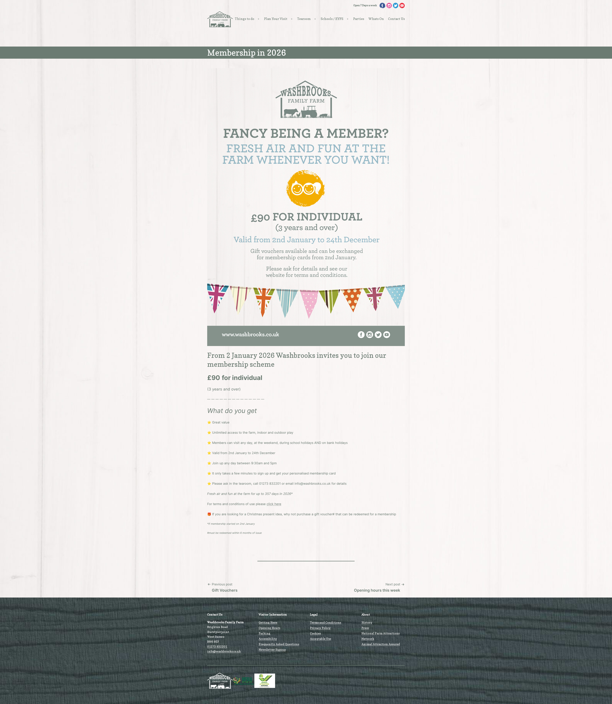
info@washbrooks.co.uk (224, 651)
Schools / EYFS (332, 19)
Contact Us (396, 19)
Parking (264, 633)
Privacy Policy (320, 628)
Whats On (376, 19)
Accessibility (268, 638)
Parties (358, 19)
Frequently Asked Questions (279, 644)
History (366, 622)
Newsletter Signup (272, 649)
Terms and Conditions (325, 622)
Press (365, 628)
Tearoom (304, 19)
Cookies (315, 633)
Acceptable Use (320, 638)
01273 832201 (217, 646)
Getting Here (268, 622)
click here (274, 504)
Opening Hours (269, 628)
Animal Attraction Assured (380, 644)
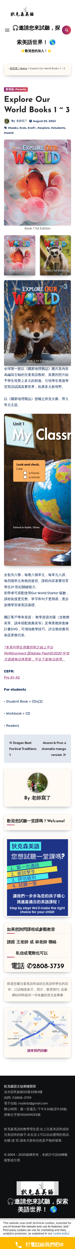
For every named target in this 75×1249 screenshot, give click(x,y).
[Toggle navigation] (7, 30)
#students (58, 128)
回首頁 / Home (18, 68)
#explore (43, 128)
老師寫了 (21, 121)
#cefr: (32, 128)
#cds (22, 128)
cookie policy (61, 1233)
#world (9, 133)
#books (13, 128)
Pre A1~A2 (12, 677)
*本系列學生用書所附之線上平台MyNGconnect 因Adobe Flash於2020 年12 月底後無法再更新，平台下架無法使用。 (36, 653)
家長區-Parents (16, 89)
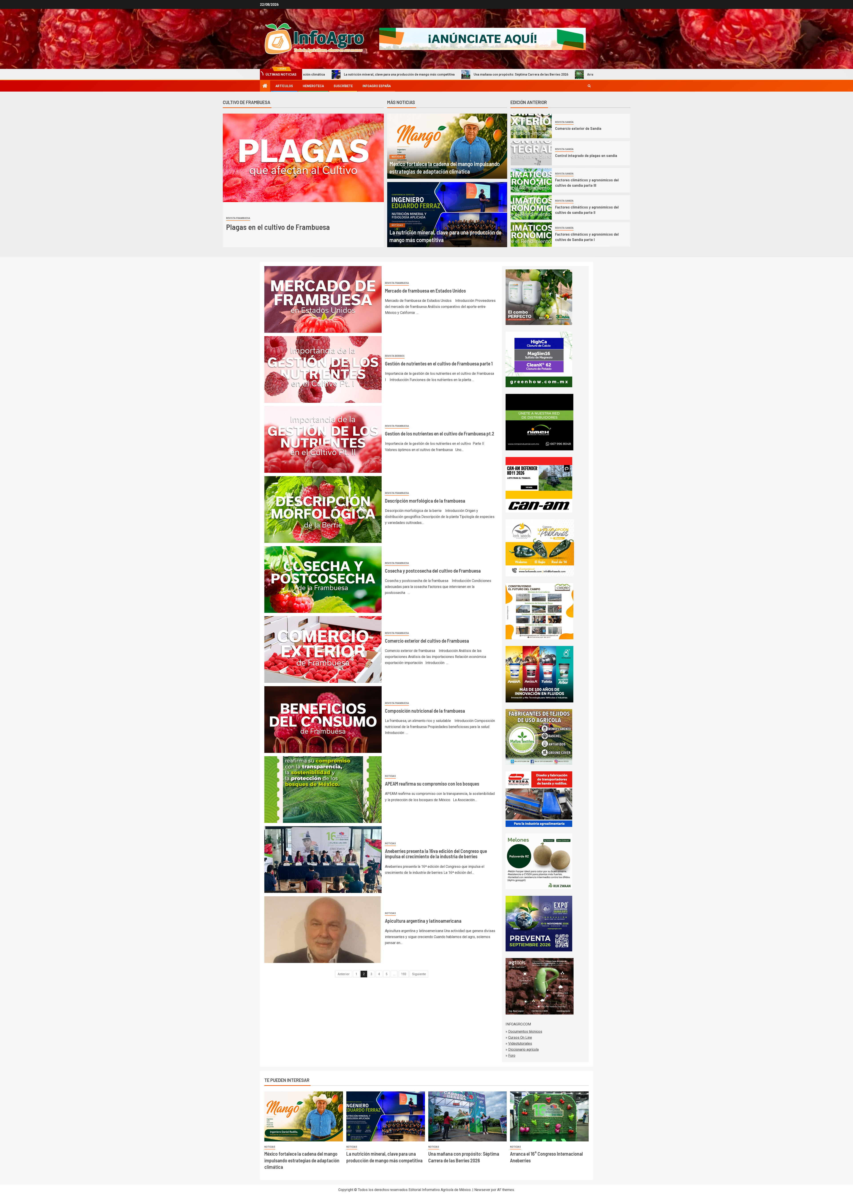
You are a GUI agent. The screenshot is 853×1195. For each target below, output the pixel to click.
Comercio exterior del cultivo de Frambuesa (427, 641)
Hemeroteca (313, 86)
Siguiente (419, 974)
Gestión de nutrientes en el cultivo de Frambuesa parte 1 (439, 363)
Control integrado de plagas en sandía (586, 155)
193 (403, 974)
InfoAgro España (377, 86)
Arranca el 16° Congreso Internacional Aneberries (487, 74)
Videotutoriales (520, 1043)
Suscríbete (343, 86)
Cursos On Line (520, 1037)
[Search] (589, 86)
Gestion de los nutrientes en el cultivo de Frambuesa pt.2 (439, 433)
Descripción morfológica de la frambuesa (425, 500)
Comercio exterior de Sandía (578, 128)
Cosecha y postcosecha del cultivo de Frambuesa (433, 570)
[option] (303, 180)
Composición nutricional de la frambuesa (425, 711)
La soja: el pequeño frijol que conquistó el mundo (579, 74)
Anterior (344, 974)
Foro (511, 1055)
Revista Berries (395, 356)
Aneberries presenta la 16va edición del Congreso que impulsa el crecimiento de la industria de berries (436, 853)
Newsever (482, 1190)
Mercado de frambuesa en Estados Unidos (290, 226)
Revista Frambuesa (238, 218)
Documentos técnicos (525, 1031)
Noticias (397, 157)
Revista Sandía (564, 122)
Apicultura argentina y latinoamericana (423, 921)
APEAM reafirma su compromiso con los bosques (432, 783)
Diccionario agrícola (523, 1049)
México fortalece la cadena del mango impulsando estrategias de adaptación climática (301, 1160)
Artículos (284, 86)
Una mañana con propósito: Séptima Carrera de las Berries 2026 (384, 74)
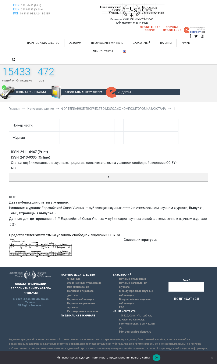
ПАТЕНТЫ (166, 42)
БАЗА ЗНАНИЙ (141, 42)
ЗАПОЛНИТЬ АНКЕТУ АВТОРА (84, 92)
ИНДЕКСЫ (124, 92)
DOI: (16, 13)
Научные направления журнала (81, 305)
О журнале (74, 278)
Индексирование (78, 286)
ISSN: (16, 5)
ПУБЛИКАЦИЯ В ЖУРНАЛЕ (107, 42)
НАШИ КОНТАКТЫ (102, 51)
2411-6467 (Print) (31, 5)
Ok (157, 357)
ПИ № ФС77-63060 (141, 19)
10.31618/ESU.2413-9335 (35, 13)
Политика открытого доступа (80, 293)
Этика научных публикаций (84, 282)
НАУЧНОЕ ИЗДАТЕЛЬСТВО (43, 42)
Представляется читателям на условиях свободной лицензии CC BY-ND (65, 235)
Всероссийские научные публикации (135, 301)
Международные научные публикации (136, 293)
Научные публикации (80, 299)
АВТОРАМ (75, 42)
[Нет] (212, 358)
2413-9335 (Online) (32, 9)
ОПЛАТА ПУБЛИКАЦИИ (31, 92)
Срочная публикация (172, 29)
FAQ (121, 307)
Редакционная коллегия (82, 311)
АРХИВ (186, 42)
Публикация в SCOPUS (150, 29)
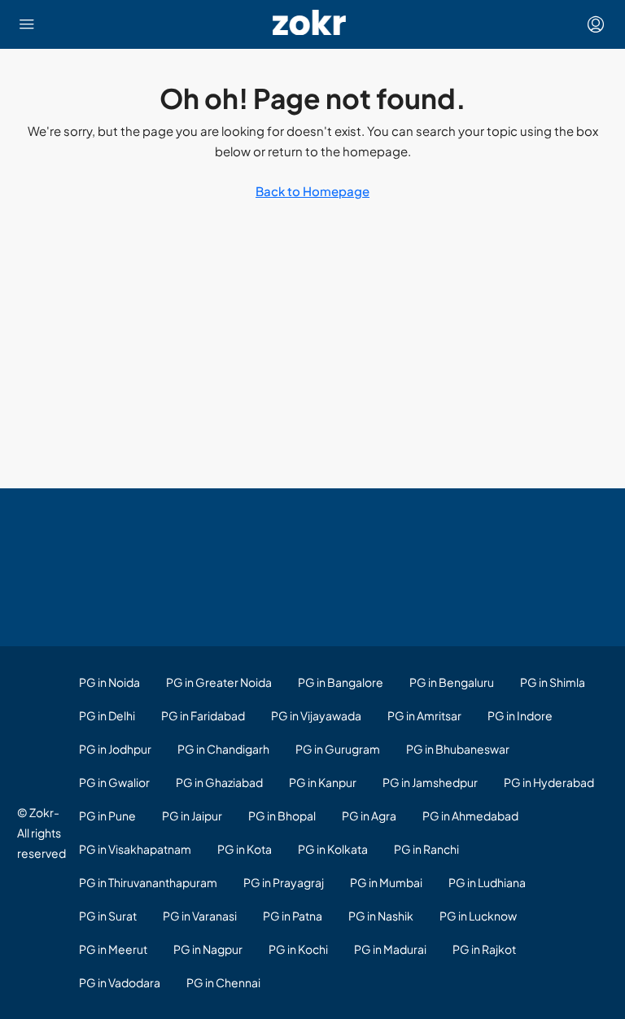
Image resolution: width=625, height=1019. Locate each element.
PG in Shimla (552, 682)
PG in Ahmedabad (470, 815)
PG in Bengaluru (451, 682)
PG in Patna (292, 915)
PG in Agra (369, 815)
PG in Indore (520, 715)
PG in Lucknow (478, 915)
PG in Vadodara (119, 982)
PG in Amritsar (424, 715)
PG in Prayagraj (283, 882)
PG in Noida (109, 682)
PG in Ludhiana (487, 882)
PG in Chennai (223, 982)
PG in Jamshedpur (430, 782)
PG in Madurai (390, 949)
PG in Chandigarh (223, 748)
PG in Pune (107, 815)
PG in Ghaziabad (219, 782)
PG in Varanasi (200, 915)
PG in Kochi (298, 949)
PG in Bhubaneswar (457, 748)
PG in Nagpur (208, 949)
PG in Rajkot (484, 949)
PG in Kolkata (333, 849)
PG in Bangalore (340, 682)
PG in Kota (244, 849)
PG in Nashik (380, 915)
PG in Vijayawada (316, 715)
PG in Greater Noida (219, 682)
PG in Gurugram (337, 748)
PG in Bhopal (282, 815)
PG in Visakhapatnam (135, 849)
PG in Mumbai (386, 882)
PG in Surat (108, 915)
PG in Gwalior (114, 782)
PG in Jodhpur (115, 748)
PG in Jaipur (192, 815)
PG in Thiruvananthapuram (148, 882)
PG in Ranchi (426, 849)
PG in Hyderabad (549, 782)
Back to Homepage (312, 191)
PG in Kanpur (322, 782)
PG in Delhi (107, 715)
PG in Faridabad (203, 715)
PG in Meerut (113, 949)
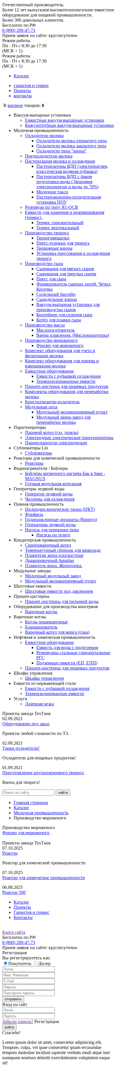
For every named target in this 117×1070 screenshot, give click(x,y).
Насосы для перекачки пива (52, 529)
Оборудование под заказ (25, 723)
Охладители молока (44, 135)
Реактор (10, 853)
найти (63, 792)
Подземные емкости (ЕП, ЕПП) (66, 662)
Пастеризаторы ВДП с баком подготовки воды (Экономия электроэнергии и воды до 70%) (67, 181)
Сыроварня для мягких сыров (65, 268)
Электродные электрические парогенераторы (69, 437)
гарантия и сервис (31, 85)
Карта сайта (13, 932)
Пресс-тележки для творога (62, 243)
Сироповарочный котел (48, 545)
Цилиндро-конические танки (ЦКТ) (60, 509)
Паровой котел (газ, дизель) (51, 432)
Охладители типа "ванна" (61, 150)
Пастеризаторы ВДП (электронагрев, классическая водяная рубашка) (72, 169)
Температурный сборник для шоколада (63, 550)
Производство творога (47, 232)
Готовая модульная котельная (53, 483)
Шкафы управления (44, 678)
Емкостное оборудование (49, 371)
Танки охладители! (20, 748)
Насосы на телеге (53, 534)
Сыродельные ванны (56, 299)
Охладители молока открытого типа (71, 140)
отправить (13, 999)
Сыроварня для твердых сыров (66, 273)
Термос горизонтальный (59, 222)
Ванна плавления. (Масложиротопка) (72, 335)
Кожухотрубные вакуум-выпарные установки (69, 125)
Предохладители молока (48, 156)
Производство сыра (44, 263)
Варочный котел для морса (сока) (57, 632)
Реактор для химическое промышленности (43, 877)
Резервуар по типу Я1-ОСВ (51, 207)
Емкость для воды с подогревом (67, 647)
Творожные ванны (54, 248)
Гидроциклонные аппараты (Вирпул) (61, 519)
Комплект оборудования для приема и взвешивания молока (62, 363)
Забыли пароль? (17, 1021)
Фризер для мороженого (59, 345)
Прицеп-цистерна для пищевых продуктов (66, 386)
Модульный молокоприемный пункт (72, 412)
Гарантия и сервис (31, 912)
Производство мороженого (51, 340)
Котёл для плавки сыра (58, 319)
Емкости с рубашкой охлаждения (68, 376)
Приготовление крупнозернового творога (43, 772)
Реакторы (34, 463)
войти (9, 1027)
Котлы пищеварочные (46, 621)
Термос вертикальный (57, 227)
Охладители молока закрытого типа (71, 145)
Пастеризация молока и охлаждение (60, 161)
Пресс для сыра (51, 278)
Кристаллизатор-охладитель (52, 401)
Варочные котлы (41, 611)
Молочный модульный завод (53, 575)
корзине (15, 105)
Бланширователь (41, 627)
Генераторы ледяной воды (50, 524)
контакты (23, 95)
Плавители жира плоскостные (54, 555)
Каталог (21, 75)
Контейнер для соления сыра (64, 314)
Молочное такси (52, 191)
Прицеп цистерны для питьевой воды (62, 601)
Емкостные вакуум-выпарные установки (64, 120)
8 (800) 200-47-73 (18, 30)
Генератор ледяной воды (49, 493)
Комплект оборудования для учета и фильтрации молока (60, 353)
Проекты (22, 90)
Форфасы (34, 514)
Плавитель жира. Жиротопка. (53, 565)
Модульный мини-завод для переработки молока (63, 420)
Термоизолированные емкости (65, 381)
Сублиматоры (38, 453)
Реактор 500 (14, 892)
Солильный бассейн (56, 294)
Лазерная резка (39, 703)
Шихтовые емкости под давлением (59, 591)
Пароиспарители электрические (56, 442)
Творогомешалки (53, 238)
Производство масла (45, 325)
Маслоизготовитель (55, 330)
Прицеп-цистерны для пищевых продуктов (67, 668)
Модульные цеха (41, 406)
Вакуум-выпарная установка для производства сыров (68, 307)
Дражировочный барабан (49, 560)
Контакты (23, 917)
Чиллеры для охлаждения (49, 499)
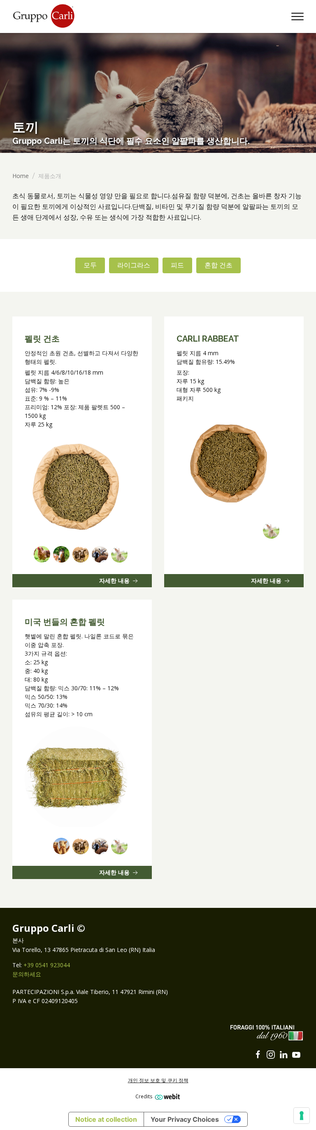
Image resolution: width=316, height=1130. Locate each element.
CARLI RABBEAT (208, 339)
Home (20, 176)
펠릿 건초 (42, 339)
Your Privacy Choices (185, 1119)
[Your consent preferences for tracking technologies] (301, 1115)
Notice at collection (106, 1119)
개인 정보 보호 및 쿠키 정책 (158, 1080)
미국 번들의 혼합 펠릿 (65, 622)
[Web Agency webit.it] (166, 1096)
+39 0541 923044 (46, 965)
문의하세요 (26, 974)
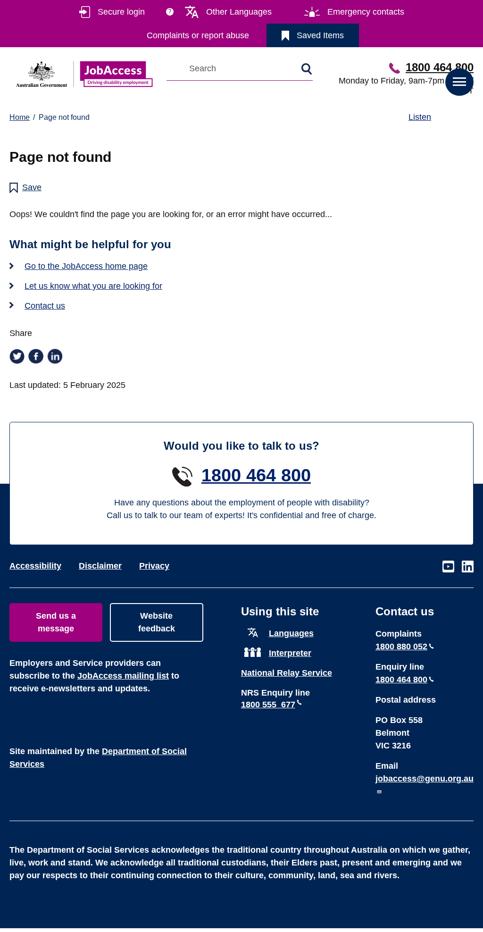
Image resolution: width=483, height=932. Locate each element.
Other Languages (239, 12)
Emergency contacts (365, 12)
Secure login (121, 12)
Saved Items (320, 35)
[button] (459, 82)
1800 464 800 (440, 67)
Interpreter (290, 653)
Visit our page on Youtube (448, 567)
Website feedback (156, 622)
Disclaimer (100, 566)
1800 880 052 (401, 646)
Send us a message (56, 622)
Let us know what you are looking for (93, 286)
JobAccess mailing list (123, 675)
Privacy (154, 566)
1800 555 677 (268, 704)
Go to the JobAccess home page (86, 266)
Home (19, 117)
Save (32, 187)
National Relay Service (286, 673)
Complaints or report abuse (198, 35)
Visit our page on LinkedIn (468, 567)
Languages (291, 633)
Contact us (45, 306)
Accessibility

# What you should do
Rewrite the records above as a numbered list, from the line with "Frequently Asked Questions (279, 644)" up to and including the line with "家長區-Parents (16, 89)", leaving out blank lines and pictures.

# Task response
1. Frequently Asked Questions (279, 644)
2. History (366, 622)
3. Newsletter Signup (272, 649)
4. Terms and Conditions (325, 622)
5. Press (365, 628)
6. Tearoom (304, 19)
7. Cookies (315, 633)
8. Acceptable Use (320, 638)
9. 01273 832201 (217, 646)
10. Getting Here (268, 622)
11. click here (274, 504)
12. Opening Hours (269, 628)
13. Animal Attraction Assured (380, 644)
14. For every named target in this 75×1249 screenshot, give click(x,y).
15. [Toggle navigation] (7, 30)
16. #students (58, 128)
17. 回首頁 / Home (18, 68)
18. #explore (43, 128)
19. 老師寫了 (21, 121)
20. #cefr: (32, 128)
21. #cds (22, 128)
22. cookie policy (61, 1233)
23. #world (9, 133)
24. #books (13, 128)
25. Pre A1~A2 (12, 677)
26. *本系列學生用書所附之線上平台MyNGconnect 因Adobe Flash於2020 年12 月底後無法再更新，平台下架無法使用。 (36, 653)
27. 家長區-Parents (16, 89)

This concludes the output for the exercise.